TASK MATERIAL
= = = =

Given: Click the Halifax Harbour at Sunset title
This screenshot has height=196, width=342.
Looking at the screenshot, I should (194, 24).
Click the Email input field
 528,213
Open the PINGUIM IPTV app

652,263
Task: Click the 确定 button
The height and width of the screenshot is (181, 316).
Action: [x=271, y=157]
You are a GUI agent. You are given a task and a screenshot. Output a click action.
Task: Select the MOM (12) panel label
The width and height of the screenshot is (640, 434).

= = = =

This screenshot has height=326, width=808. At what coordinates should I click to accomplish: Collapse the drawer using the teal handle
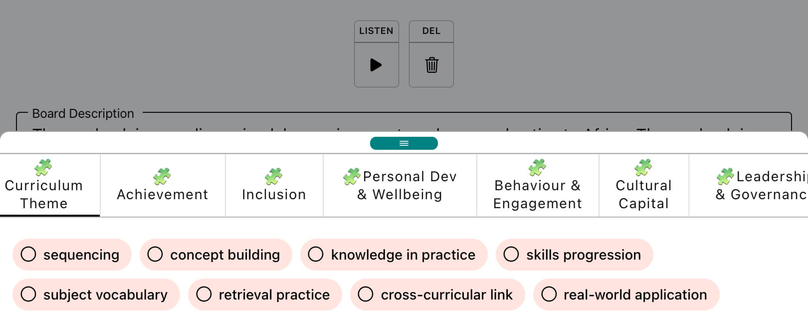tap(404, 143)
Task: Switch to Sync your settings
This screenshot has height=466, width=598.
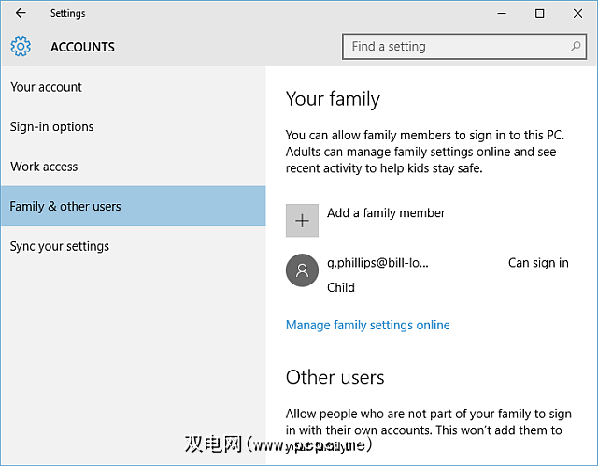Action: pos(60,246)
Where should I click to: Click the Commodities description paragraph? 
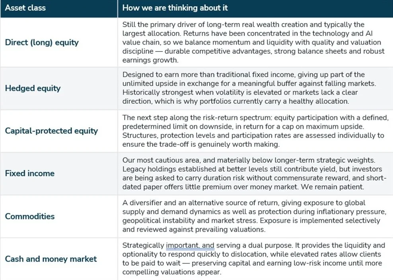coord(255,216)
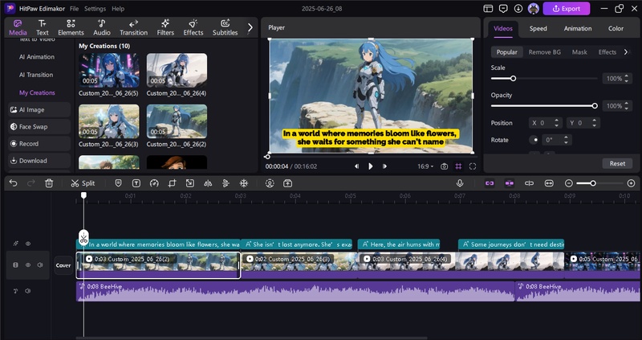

= = = =

WRITTEN REQUEST
Reproduce the entries word for word, starting with the line that contains "Given: Click the" and continuing through the line that contains "The width and", both lines included.

REPLY
Given: Click the Halifax Harbour at Sunset title
This screenshot has height=196, width=342.
Looking at the screenshot, I should (194, 24).
Click the Email input field
 528,213
Open the PINGUIM IPTV app

652,263
Task: Click the 确定 button
The height and width of the screenshot is (181, 316).
Action: [x=271, y=157]
You are a GUI agent. You are given a task and a screenshot. Output a click action.
Task: Select the MOM (12) panel label
The width and height of the screenshot is (640, 434).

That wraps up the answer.